Your objective: Each line starting at the one that contains "Given: Select the" and ending at the one that contains "You are a computer-use agent. Viewport: 745px" must be returned exactly, and the rest of the listing is left out.

Provided records:

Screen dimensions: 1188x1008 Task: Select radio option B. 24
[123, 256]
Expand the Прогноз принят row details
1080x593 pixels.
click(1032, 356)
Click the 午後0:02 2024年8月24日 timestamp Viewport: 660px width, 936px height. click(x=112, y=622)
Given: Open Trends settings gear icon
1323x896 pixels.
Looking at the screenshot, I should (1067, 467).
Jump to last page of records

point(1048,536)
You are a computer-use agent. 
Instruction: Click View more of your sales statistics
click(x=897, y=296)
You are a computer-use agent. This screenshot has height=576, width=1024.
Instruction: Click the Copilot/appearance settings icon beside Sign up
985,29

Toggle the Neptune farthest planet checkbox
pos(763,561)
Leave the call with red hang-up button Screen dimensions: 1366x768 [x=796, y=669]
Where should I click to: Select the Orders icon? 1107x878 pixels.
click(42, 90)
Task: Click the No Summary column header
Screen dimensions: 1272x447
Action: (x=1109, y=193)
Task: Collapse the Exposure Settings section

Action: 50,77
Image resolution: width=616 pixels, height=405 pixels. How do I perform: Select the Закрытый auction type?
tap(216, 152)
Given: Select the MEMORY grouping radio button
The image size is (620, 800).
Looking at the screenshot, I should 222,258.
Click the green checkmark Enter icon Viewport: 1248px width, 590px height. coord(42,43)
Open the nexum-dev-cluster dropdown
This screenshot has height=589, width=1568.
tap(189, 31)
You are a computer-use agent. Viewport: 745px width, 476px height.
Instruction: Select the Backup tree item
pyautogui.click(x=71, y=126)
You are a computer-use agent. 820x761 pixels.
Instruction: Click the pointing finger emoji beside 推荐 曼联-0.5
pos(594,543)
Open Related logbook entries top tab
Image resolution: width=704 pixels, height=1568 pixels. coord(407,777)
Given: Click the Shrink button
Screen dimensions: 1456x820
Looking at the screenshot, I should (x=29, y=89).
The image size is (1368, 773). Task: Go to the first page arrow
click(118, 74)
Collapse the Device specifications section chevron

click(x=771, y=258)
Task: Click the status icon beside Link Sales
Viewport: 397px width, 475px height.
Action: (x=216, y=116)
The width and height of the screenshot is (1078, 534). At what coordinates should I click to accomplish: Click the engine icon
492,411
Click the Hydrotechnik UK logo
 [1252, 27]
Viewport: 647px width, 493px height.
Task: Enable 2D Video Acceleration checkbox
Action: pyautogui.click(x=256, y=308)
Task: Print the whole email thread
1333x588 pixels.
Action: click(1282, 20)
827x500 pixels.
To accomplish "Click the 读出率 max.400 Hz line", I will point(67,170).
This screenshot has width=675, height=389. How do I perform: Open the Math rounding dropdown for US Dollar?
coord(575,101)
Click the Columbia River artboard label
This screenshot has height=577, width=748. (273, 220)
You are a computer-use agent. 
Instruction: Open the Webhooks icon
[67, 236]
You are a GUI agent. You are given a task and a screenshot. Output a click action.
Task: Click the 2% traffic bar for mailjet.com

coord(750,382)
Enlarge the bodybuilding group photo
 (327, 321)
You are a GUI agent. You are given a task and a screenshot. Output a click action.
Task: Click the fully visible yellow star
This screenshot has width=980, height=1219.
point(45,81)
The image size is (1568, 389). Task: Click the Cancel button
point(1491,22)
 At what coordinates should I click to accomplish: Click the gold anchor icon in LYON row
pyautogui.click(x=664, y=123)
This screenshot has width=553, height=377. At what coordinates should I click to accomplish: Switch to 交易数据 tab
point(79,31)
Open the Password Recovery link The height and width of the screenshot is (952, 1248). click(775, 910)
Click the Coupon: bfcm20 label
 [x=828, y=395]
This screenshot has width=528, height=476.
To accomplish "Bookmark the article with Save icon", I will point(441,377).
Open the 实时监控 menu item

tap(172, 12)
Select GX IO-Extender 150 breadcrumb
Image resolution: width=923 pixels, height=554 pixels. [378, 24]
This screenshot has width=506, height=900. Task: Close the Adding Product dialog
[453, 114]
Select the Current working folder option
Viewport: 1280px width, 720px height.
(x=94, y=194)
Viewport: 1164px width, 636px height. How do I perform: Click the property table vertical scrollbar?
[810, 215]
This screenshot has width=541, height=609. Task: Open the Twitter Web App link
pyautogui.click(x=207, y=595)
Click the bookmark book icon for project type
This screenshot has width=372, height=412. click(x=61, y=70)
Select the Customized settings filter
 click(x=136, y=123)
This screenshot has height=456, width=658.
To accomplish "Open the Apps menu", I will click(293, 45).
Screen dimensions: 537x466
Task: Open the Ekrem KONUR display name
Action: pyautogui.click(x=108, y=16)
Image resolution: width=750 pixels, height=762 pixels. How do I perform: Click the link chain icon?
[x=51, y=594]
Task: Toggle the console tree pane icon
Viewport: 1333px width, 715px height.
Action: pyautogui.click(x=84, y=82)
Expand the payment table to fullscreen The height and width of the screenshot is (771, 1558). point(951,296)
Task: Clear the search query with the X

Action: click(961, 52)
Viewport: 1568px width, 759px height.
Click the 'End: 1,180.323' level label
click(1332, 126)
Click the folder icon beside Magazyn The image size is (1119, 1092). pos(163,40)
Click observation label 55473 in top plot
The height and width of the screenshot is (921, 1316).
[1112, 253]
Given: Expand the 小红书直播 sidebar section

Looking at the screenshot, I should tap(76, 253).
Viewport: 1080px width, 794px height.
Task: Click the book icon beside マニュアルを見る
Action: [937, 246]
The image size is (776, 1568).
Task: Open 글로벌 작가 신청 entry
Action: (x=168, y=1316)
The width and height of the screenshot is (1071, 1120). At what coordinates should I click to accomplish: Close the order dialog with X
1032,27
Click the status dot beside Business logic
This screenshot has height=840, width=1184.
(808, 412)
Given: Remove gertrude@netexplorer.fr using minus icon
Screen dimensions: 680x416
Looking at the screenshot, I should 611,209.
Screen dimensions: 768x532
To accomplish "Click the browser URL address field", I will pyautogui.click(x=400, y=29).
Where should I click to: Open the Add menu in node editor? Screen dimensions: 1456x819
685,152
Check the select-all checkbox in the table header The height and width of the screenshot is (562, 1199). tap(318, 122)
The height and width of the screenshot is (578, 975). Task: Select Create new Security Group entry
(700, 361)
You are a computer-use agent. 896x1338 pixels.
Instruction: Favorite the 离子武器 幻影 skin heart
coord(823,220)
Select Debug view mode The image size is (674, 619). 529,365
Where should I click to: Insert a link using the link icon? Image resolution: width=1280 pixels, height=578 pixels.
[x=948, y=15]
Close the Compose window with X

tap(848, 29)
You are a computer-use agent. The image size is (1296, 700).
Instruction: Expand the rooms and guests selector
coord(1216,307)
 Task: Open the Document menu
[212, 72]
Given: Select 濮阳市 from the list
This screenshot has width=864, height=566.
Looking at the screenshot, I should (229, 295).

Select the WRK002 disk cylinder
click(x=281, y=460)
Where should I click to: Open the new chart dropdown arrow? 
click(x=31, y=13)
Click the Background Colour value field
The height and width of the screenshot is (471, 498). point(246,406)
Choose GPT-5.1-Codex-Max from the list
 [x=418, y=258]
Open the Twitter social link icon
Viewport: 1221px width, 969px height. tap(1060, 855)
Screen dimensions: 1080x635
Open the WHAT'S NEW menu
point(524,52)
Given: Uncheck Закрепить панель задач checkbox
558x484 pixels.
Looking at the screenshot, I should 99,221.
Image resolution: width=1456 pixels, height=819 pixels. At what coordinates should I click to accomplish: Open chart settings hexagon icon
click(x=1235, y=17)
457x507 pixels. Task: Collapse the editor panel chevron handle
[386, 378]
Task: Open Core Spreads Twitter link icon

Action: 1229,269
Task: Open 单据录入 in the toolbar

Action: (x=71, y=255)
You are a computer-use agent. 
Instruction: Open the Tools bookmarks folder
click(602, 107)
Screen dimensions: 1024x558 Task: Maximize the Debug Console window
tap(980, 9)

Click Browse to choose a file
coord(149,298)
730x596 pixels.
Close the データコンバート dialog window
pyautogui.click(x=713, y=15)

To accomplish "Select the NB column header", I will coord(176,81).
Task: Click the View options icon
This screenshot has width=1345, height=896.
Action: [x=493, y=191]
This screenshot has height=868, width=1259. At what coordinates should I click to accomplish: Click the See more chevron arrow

Exercise response:
Given: Select the MEMORY grouping radio button
The image size is (620, 800).
Looking at the screenshot, I should 222,258.
Click the green checkmark Enter icon Viewport: 1248px width, 590px height. coord(42,43)
Open the nexum-dev-cluster dropdown
This screenshot has height=589, width=1568.
tap(189, 31)
You are a computer-use agent. Viewport: 745px width, 476px height.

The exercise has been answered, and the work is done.